117. Regulating Lives Like Machinery: The Underground History of American Education by John Taylor Gatto from archive.org
Regulating Lives Like Machinery
The real explanation for this sudden gulf between NEA policies in 1893 and 1911 had nothing to do with intervening feedback from teachers, principals, or superintendents about what schools needed; rather, it signaled titanic forces gathering outside the closed universe of schooling with the intention of altering this nation's economy, politics, social relationships, future direction, and eventually the terms of its national existence, using schools as instruments in the work.
Schoolmen were never invited to the policy table at which momentous decisions were made. When Ellwood P. Cubberley began tentatively to raise his voice in protest against radical changes being forced upon schools (in his history of education), particularly the sudden enforcement of compulsory attendance laws which brought amazing disruption into the heretofore well-mannered school world, he quickly pulled back without naming the community leaders — as he called them — who gave the actual orders. This evidence of impotence documents the pedagogue status of even the most elevated titans of schooling like Cubberley. You can find this reference and others like it in Public Education in the United States.
Scientific management was about to merge with systematic schooling in the United States; it preferred to steal in silently on little cat's feet, but nobody ever questioned the right of businessmen to impose a business philosophy to tamper with children's lives. On the cantilever principle of interlocking directorates pioneered by Morgan interests, scientific school management flowed into other institutional domains of American life, too. According to Taylor, application of mechanical power to production could be generalized into every arena of national life, even to the pulpit, certainly to schools.
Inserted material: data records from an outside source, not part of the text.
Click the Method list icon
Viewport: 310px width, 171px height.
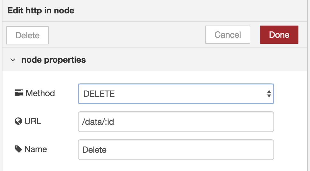click(19, 93)
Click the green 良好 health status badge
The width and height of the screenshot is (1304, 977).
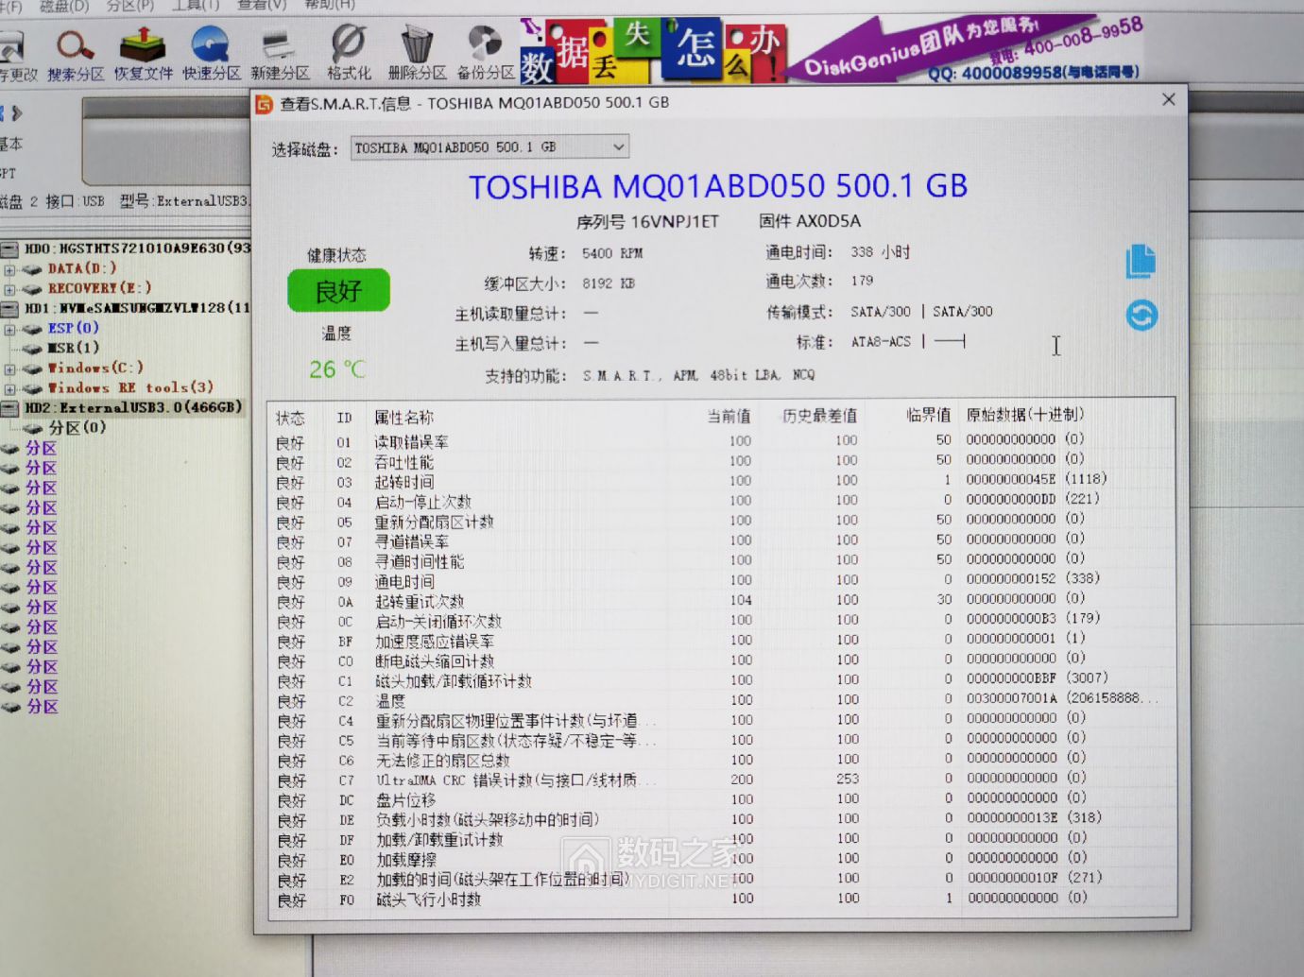(x=337, y=290)
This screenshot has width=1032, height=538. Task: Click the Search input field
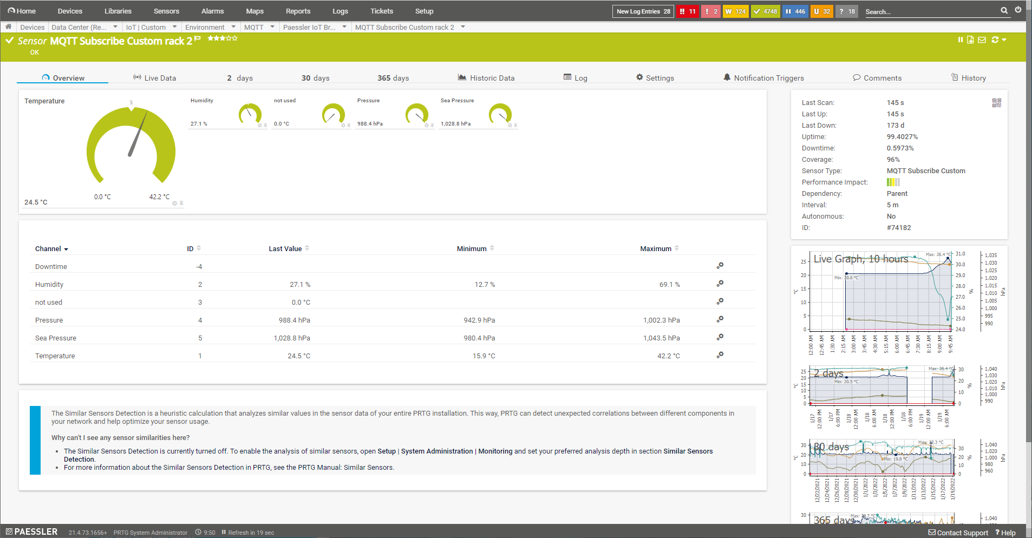(930, 11)
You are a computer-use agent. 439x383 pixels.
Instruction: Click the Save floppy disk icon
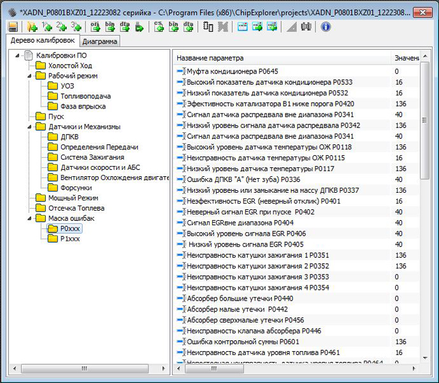[x=13, y=26]
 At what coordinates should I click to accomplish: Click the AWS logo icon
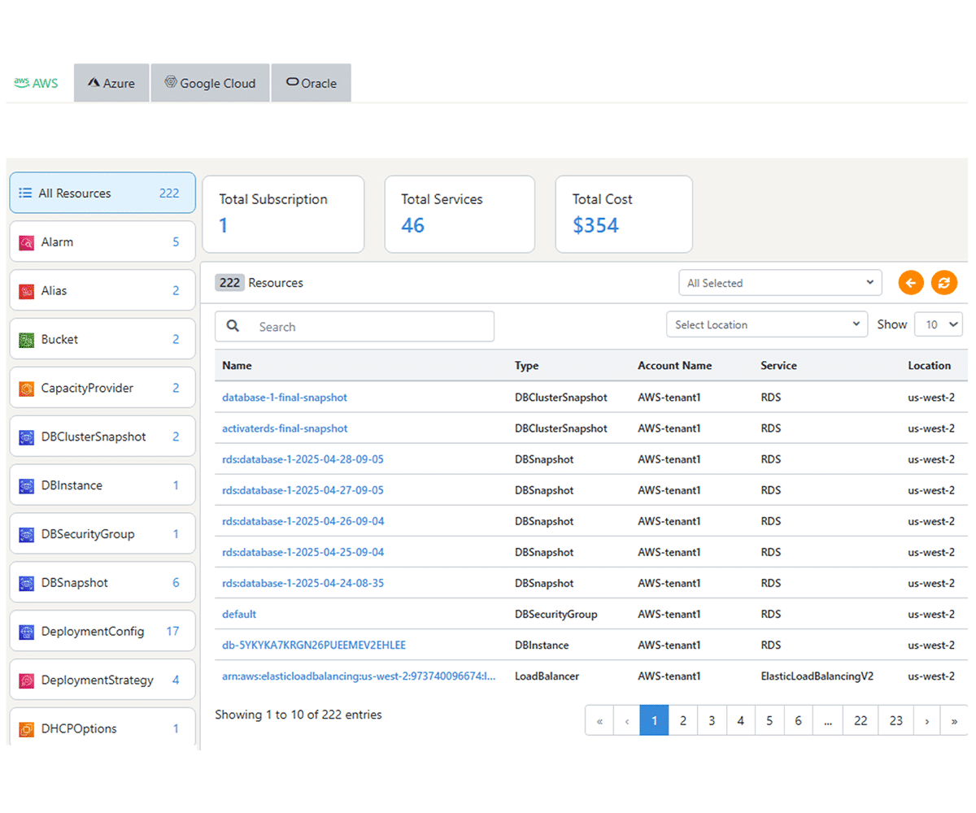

This would bring about a realization that people's lives could be regulated very much like machinery, without sentiment. Any expenditure of time and energy demanded rationalization, whether first-grader or coalminer, behavior should be mathematically accounted for following the new statistical procedures of Galton and Karl Pearson.
The scientific management movement was backed by many international bankers and industrialists. In 1905, the vice president of the National City Bank of New York, Frank Vanderlip, made his way to the speaker's podium at the National Education Association's annual convention to say:
I am firmly convinced the economic success of Germany can be encompassed in a single word — schoolmaster. From the economic point of view the school system of Germany stands unparalleled.
German schools were psychologically managed, ours must be, too. People of substance stood, they thought, on the verge of an ultimate secret. How to write upon the empty slates of empty children's minds in the dawning era of scientific management. What they would write there was a program to make dwarf and fractional human beings, people crippled by implanted urges and habits beyond their understanding, men and women who cry out to be managed.